__Questions to answer__
1: Quote the Wild Wadi post, starting at "Yes drop, the" and ending at "one more time.".
2: According to the Wild Wadi post, how much does entry to the water park cost?

Monday 17 September 2012

Day Thirteen - Wild Wadi Water Park

If there was a theme for today it would be water. Just like yesterday we spent the morning by the pool, but in the afternoon we travel to the Jameria area, our destination the Wild Wadi water park.

A cooler morning today by the pool
This is our second water park of the holiday and is the second of two in the city. It’s located along the coast right between the Jameria Beach Hotel and the Burj Al Arab. It’s an expensive day out as entry is over €40 but worth it for the unique slides inside.

One ride is in fact 12 or so connected rides. You travel around the parameter of the park in lazy river in rubber tubes and opt join any of the rides which you pass. The propell you up first rather then down, it’s extremely odd. Two other rubber tube rides require two or more people, so both of us rode them together. These where INCREIDBLE! The first passes you through funnels, around and around whilst the second spins you up over the edge of the tubes into the air. WOW. A new high trill ride, the Jumeirah Sceirah only opened this month and I decided to brave it. All I knew was it was it was a step drop and nothing else.

The Jumeriah Sceriah
Making the climb to the starting point I passed a few very nervous looking people who were talking each other into riding it. I was fast tracked to the front to discover this ride is rather unique. Unlike other slides where you sit down and push yourself forward, this one you start standing upright in a glass capsule. Speakers inside count down to your drop.
The capsule you stand in on the Jumeriah Sceriah.
Yes drop, the floor underneath opens and drops you vertically into the slide, propelling you down at speeds exceeding 80km/h. I was in bits but went through with it. It was the scariest 20 seconds of my life. I was shaking for a good ten minutes afterwards, but well worth it. WOW.
Leaving the Wild Wadi Park
We took a taxi back to the hotel, dropped and bags and ventured back to the Dubai Mall to round off the evening before hitting the hotel nightclub one more time.

Stored data
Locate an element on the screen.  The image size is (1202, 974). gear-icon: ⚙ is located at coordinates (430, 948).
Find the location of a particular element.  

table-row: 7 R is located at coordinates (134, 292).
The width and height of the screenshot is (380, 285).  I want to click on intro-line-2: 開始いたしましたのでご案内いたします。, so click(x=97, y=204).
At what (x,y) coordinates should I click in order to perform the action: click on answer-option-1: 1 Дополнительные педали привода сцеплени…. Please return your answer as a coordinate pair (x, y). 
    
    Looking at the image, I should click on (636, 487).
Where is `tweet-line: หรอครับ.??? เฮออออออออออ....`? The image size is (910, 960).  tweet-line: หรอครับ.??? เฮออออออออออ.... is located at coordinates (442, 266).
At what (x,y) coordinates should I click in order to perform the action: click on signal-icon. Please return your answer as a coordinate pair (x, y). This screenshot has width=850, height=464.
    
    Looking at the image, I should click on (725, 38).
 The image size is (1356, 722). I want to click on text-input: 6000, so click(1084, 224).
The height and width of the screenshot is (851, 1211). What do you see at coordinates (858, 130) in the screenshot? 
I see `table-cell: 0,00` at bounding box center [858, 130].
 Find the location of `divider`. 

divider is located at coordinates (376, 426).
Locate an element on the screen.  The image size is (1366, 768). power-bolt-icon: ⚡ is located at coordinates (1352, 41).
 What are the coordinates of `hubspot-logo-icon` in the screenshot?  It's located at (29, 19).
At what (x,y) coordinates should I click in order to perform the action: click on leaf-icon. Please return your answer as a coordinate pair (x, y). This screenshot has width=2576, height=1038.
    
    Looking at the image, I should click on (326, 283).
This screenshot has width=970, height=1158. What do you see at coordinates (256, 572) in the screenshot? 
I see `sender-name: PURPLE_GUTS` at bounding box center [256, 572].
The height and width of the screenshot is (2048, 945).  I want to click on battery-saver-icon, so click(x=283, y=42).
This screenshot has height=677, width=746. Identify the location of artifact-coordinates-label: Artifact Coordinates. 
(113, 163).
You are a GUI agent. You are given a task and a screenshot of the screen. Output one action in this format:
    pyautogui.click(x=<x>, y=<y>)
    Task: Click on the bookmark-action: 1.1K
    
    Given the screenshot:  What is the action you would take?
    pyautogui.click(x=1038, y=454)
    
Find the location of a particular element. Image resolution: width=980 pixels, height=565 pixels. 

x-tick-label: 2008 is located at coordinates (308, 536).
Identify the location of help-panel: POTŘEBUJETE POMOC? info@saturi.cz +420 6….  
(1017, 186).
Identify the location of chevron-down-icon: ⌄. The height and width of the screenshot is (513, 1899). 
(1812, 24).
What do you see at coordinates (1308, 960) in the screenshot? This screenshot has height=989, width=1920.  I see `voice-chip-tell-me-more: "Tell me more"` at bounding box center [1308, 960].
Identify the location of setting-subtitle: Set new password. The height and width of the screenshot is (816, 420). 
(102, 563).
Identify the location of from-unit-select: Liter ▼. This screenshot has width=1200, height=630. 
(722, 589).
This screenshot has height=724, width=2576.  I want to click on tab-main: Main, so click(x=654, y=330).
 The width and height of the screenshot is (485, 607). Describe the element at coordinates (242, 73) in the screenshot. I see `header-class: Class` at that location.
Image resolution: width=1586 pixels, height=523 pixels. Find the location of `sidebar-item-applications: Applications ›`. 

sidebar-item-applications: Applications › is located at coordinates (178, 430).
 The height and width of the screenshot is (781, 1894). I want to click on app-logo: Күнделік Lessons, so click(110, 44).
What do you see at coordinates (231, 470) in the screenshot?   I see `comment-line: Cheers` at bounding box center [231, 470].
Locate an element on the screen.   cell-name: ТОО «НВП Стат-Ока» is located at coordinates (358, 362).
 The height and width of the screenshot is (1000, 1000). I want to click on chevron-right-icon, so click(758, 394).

__List of solutions__
1:
Yes drop, the floor underneath opens and drops you vertically into the slide, propelling you down at speeds exceeding 80km/h. I was in bits but went through with it. It was the scariest 20 seconds of my life. I was shaking for a good ten minutes afterwards, but well worth it. WOW.
Leaving the Wild Wadi Park
We took a taxi back to the hotel, dropped and bags and ventured back to the Dubai Mall to round off the evening before hitting the hotel nightclub one more time.

2: Over €40.